问题
val file = File.createTempFile("temp", ".avro")
val schema = new Schema.Parser().parse(st)
val datumWriter = new GenericDatumWriter[GenericData.Record](schema)
val dataFileWriter = new DataFileWriter[GenericData.Record](datumWriter)
dataFileWriter.create(schema , file)
rdd.foreach(r => {
dataFileWriter.append(r)
})
dataFileWriter.close()
I have a DStream
of type GenericData.Record
which I am trying to write to HDFS in the Avro format but I'm getting this Task Not Serializable
error:
org.apache.spark.SparkException: Task not serializable
at org.apache.spark.util.ClosureCleaner$.ensureSerializable(ClosureCleaner.scala:304)
at org.apache.spark.util.ClosureCleaner$.org$apache$spark$util$ClosureCleaner$$clean(ClosureCleaner.scala:294)
at org.apache.spark.util.ClosureCleaner$.clean(ClosureCleaner.scala:122)
at org.apache.spark.SparkContext.clean(SparkContext.scala:2062)
at org.apache.spark.rdd.RDD$$anonfun$foreach$1.apply(RDD.scala:911)
at org.apache.spark.rdd.RDD$$anonfun$foreach$1.apply(RDD.scala:910)
at org.apache.spark.rdd.RDDOperationScope$.withScope(RDDOperationScope.scala:150)
at org.apache.spark.rdd.RDDOperationScope$.withScope(RDDOperationScope.scala:111)
at org.apache.spark.rdd.RDD.withScope(RDD.scala:316)
at org.apache.spark.rdd.RDD.foreach(RDD.scala:910)
at KafkaCo$$anonfun$main$3.apply(KafkaCo.scala:217)
at KafkaCo$$anonfun$main$3.apply(KafkaCo.scala:210)
at org.apache.spark.streaming.dstream.DStream$$anonfun$foreachRDD$1$$anonfun$apply$mcV$sp$3.apply(DStream.scala:661)
at org.apache.spark.streaming.dstream.DStream$$anonfun$foreachRDD$1$$anonfun$apply$mcV$sp$3.apply(DStream.scala:661)

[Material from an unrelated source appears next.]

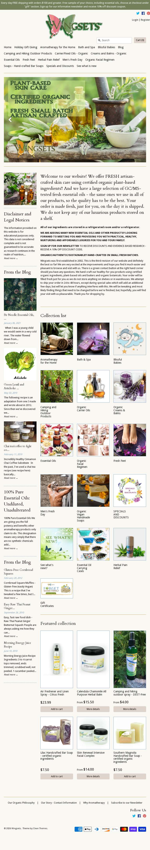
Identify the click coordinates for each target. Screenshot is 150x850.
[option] (75, 120)
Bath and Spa (86, 47)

at org.apache.spark.streaming.dstream.ForEachDStream$$anonfun$1$$anonfun$apply$mcV$sp$1.apply$mcV$sp(ForEachDStream.scala:50)
at org.apache.spark.streaming.dstream.ForEachDStream$$anonfun$1$$anonfun$apply$mcV$sp$1.apply(ForEachDStream.scala:50)
at org.apache.spark.streaming.dstream.ForEachDStream$$anonfun$1$$anonfun$apply$mcV$sp$1.apply(ForEachDStream.scala:50)
at org.apache.spark.streaming.dstream.DStream.createRDDWithLocalProperties(DStream.scala:426)
at org.apache.spark.streaming.dstream.ForEachDStream$$anonfun$1.apply$mcV$sp(ForEachDStream.scala:49)
at org.apache.spark.streaming.dstream.ForEachDStream$$anonfun$1.apply(ForEachDStream.scala:49)
at org.apache.spark.streaming.dstream.ForEachDStream$$anonfun$1.apply(ForEachDStream.scala:49)
at scala.util.Try$.apply(Try.scala:161)
at org.apache.spark.streaming.scheduler.Job.run(Job.scala:39)
at org.apache.spark.streaming.scheduler.JobScheduler$JobHandler$$anonfun$run$1.apply$mcV$sp(JobScheduler.scala:224)
at org.apache.spark.streaming.scheduler.JobScheduler$JobHandler$$anonfun$run$1.apply(JobScheduler.scala:224)
at org.apache.spark.streaming.scheduler.JobScheduler$JobHandler$$anonfun$run$1.apply(JobScheduler.scala:224)
at scala.util.DynamicVariable.withValue(DynamicVariable.scala:57)
at org.apache.spark.streaming.scheduler.JobScheduler$JobHandler.run(JobScheduler.scala:223)
at java.util.concurrent.ThreadPoolExecutor.runWorker(ThreadPoolExecutor.java:1142)
at java.util.concurrent.ThreadPoolExecutor$Worker.run(ThreadPoolExecutor.java:617)
at java.lang.Thread.run(Thread.java:745)
Caused by: java.io.NotSerializableException: org.apache.avro.file.DataFileWriter
Serialization stack:
- object not serializable (class: org.apache.avro.file.DataFileWriter, value: org.apache.avro.file.DataFileWriter@78f132d9)
- field (class: KafkaCo$$anonfun$main$3$$anonfun$apply$1, name: dataFileWriter$1, type: class org.apache.avro.file.DataFileWriter)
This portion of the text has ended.